And this gospel of the kingdom shall be preached in all the world for a witness unto all nations; and then shall the end come. ~ Matthew 24:14
The Gospel of Jesus Christ is the divine impetus that drives missionary enterprise. Other motivations will ebb and flow, but a biblical, Spirit wrought understanding of the redemptive work of Christ is the most proven dynamic that propels and sustains missional endeavor.

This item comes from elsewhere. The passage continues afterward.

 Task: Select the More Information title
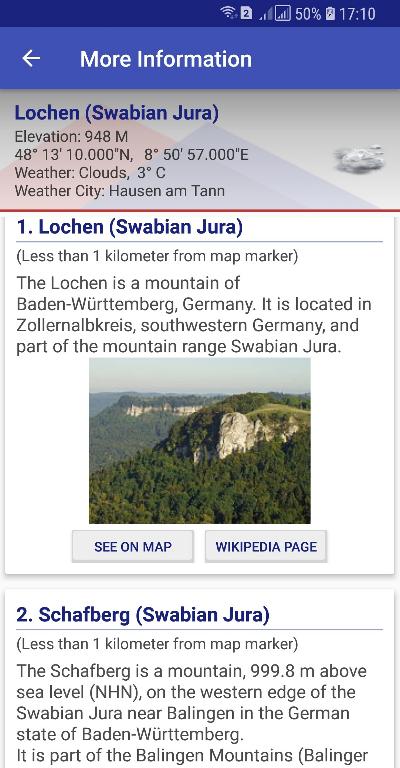point(166,59)
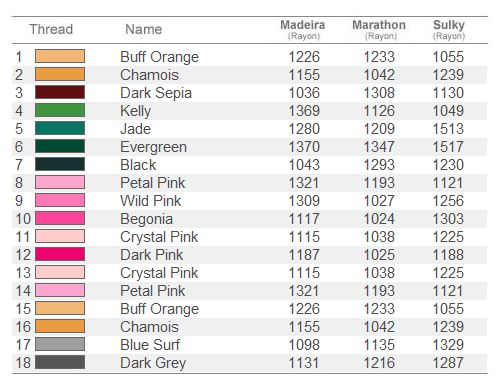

Many have heard the story of the Moravian missionaries, John Leonard Dober and David Nitschman, who willingly submitted themselves to imprisonment to preach the gospel to African slaves that were held captive on the Caribbean islands of St. Thomas and St. Croix by a British slave owner who was an atheist. Christians who are acquainted with the historical narrative are normally either enamored by the men’s bravery, inspired by their personal sacrifice, or moved by their departing benediction, “May the Lamb receive the reward for His sufferings”, but the part of the account that is often overlooked is their intensive prayerful meditation on the atonement of Jesus Christ that precipitated their going.
What believers often fail to see is that what most constrained these pilgrims to “let goods and kindred go” was the infinite beauty and intrinsic worth of the sufferings of the Son of God.
You see, it was not the need to reach the community of spiritually impoverished slaves that drove and sustained them, but the glorious sufferings of the dying Lamb. Their conclusion was if this infinitely worthy Savior laid down His life for sinners, then the souls of men were worth reaching.
Nothing fuels and preserves a believer’s passion for missionary initiative more than the propitiatory work of Christ. While a glimpse of Hell’s eternal torments may “jump start” an indifferent believer to the global cry of the spiritually lost, the redemptive beauties of Christ and Him crucified has far more impassioning grace to preserve missionary zeal.